James Neblett

Cricket information
- Batting: Right-handed
- Bowling: Right-arm legbreak

International information
- National side: West Indies;
- Only Test (cap 42): 14 February 1935 v England

Career statistics
| Competition | Test | First-class |
| Matches | 1 | 20 |
| Runs scored | 16 | 526 |
| Batting average | 16.00 | 18.78 |
| 100s/50s | 0/0 | 0/2 |
| Top score | 11* | 61 |
| Balls bowled | 216 | 2,535 |
| Wickets | 1 | 29 |
| Bowling average | 75.00 | 41.55 |
| 5 wickets in innings | 0 | 0 |
| 10 wickets in match | 0 | 0 |
| Best bowling | 1/44 | 4/82 |
| Catches/stumpings | 0/– | 16/– |
- Source: CricInfo, 30 October 2022

= James Neblett =

West Indian cricketer (1901–1959)

James Montague Neblett (13 November 1901 - 28 March 1959) was a cricketer who played one Test match for West Indies in 1935.

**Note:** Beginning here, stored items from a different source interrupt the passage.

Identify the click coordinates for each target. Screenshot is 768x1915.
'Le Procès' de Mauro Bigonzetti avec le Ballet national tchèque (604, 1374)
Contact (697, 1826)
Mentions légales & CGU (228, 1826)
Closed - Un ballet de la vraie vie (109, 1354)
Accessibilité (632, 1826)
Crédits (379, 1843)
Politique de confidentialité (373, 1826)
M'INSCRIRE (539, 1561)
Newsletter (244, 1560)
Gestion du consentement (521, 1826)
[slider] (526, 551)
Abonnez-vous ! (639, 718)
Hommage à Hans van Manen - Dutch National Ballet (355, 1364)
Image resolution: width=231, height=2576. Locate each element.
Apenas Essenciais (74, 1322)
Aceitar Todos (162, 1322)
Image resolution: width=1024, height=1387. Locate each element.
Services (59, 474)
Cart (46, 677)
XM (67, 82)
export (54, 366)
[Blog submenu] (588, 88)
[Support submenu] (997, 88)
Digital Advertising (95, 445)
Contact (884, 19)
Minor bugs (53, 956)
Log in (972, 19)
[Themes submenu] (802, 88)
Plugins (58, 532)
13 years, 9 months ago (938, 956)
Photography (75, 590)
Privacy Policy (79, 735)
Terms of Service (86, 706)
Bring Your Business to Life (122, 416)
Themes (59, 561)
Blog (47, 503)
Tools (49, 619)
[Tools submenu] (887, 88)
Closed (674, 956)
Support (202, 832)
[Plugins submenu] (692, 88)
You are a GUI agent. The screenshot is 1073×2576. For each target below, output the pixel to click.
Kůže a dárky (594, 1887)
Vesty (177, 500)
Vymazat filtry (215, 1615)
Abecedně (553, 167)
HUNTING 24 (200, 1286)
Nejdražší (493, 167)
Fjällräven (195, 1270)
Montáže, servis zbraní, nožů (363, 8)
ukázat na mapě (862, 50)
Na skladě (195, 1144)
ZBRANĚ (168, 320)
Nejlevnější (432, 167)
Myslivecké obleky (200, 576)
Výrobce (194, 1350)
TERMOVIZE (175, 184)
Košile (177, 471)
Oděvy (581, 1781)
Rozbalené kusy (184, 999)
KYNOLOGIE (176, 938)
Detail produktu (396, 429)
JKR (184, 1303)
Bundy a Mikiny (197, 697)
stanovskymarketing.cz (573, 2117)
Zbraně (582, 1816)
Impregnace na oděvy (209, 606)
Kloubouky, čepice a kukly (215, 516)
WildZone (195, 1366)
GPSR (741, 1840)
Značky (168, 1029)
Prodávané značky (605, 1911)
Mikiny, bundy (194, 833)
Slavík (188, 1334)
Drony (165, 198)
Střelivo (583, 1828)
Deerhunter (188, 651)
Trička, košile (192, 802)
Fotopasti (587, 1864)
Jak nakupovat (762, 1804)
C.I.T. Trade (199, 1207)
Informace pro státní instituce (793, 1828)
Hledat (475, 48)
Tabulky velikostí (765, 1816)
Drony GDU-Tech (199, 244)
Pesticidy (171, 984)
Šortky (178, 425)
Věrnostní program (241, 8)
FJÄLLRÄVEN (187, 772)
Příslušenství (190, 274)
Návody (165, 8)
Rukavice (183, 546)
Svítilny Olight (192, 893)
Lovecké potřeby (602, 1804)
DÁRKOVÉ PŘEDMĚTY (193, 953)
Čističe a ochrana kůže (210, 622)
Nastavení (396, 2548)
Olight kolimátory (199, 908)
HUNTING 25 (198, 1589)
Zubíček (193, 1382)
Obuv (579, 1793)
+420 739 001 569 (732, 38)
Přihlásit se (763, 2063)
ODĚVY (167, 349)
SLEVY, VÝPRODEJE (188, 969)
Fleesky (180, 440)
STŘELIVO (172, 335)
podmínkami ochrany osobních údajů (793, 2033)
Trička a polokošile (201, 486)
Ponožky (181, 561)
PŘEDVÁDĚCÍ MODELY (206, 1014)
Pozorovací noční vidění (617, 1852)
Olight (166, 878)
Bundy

Born in Taylor's Land, St. Michael in Barbados, Neblett was a middle-order batsman and a leg-break bowler who spent his domestic career playing for British Guiana during the 1920s and 1930s. His first three first-class matches were all played against the touring M.C.C. at Bourda, Georgetown in February, 1926. He performed moderately well, for whilst he did nothing of note with the bat, he took three wickets in each match for a total of 216 runs.

Neblett toured England with the West Indies in 1928 under the captaincy of R.K. Nunes, the first official West Indian tour of England, but played in only eight of the first-class matches, none of which were in the three-match Test series. Against Cambridge University Cricket Club in a match played at Fenner's, he surpassed his previous top score of 59 when scoring 61 in West Indies' first innings. But on no other occasion in his career did he go past fifty runs in an innings.

After a five-year break from senior cricket, Neblett's sole Test appearance was due to West Indies' policy of playing "home" players in an effort to keep expenses down. Playing against an England team led by Bob Wyatt at Bourda in February 1935, Neblett scored 11 not out and five, and took 1/75 with the ball. Neblett also once represented a "Barbados-born" team against the rest of West Indies, where he recorded his best bowling figures of four wickets for 82.

Neblett died in Mackenzie, British Guiana, aged 57. He did not receive an obituary in Wisden Cricketers' Almanack.